* _The request_:
Summarize the text on the Arrhenius model for acids and bases in three sentences.

* _Selection_:
'''

Arrhenius model for acids and bases

A number of models for acids and bases have been developed over the years. One of the earliest was the Arrhenius definition. In 1884, Arrhenius discovered that water dissociates (splits up) into hydronium \((\text{H}_{3}\text{O}^{+})\) and hydroxide \((\text{OH}^{-})\) ions according to the following equation:

\(2\text{H}_{2}\text{O}(\text{ℓ})\) \(\rightleftharpoons {\color{red}{\text{H}_{3}{\text{O}}^{+}{\text{(aq)}}}} + {\color{blue}{\text{OH}^{-}{\text{(aq)}}}}\)

Another way of writing this is:

\(\text{H}_{2}\text{O}(\text{ℓ})\) \(\rightleftharpoons {\color{red}{\text{H}^{+}{\text{(aq)}}}} + {\color{blue}{\text{OH}^{-}{\text{(aq)}}}}\)

Arrhenius described an acid as a compound that forms \(\text{H}_{3}\text{O}^{+}\) when added to water. An Arrhenius acid therefore increases the concentration of \(\text{H}_{3}\text{O}^{+}\) ions ( [\(\text{H}_{3}\text{O}^{+}\)] ) in water. Arrhenius described a base as a compound that dissociates in water to form \(\text{OH}^{-}\) ions. An Arrhenius base therefore increases the concentration of \(\text{OH}^{-}\) ions ([\(\text{OH}^{-}\)] ) in water.

Arrhenius acids and bases

An Arrhenius acid forms \(\text{H}_{3}\text{O}^{+}\) in water (increases [\(\text{H}_{3}\text{O}^{+}\)]). An Arrhenius base forms \(\text{OH}^{-}\) in water (increases [\(\text{OH}^{-}\)]).

Look at the following examples showing the dissociation of hydrochloric acid and sodium hydroxide:

1. \({\color{red}{\text{HCl(aq)}}}\) + \(\text{H}_{2}\text{O}(\text{ℓ})\) \(\to {\color{red}{\text{H}_{3}{\text{O}}^{+}{\text{(aq)}}}}\) + \(\text{Cl}^{-}(\text{aq})\)

   \({\color{red}{\text{Hydrochloric acid}}}\) in water increases the concentration of \({\color{red}{\text{H}_{3}{\text{O}}^{+}}}\) ions and is therefore an \({\color{red}{\textit{acid}}}\).

2. \({\color{blue}{\text{NaOH(s)}}}\) + \(\text{H}_{2}\text{O}(\text{ℓ})\) \(\to\) \(\text{Na}^{+}(\text{aq})\) + \({\color{blue}{\text{OH}^{-}{\text{(aq)}}}}\) + \(\text{H}_{2}\text{O}(\text{ℓ})\)

   \({\color{blue}{\text{Sodium hydroxide}}}\) in water increases the concentration of \({\color{blue}{\text{OH}^{-}}}\) ions and is therefore a \({\color{blue}{\textit{base}}}\).

'''

* _Stored data_:
'''

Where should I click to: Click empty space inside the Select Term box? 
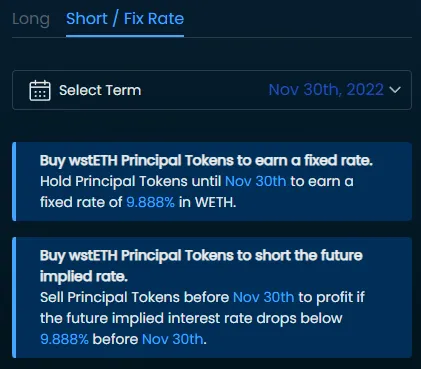coord(205,90)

'''

* _Solved exercise_:
In 1884, Arrhenius found that water dissociates into hydronium (H3O+) and hydroxide (OH−) ions. He defined an acid as a compound that forms H3O+ when added to water, raising the H3O+ concentration, and a base as a compound that dissociates in water to form OH− ions, raising the OH− concentration. Hydrochloric acid is an acid because it increases the concentration of H3O+ ions in water, and sodium hydroxide is a base because it increases the concentration of OH− ions.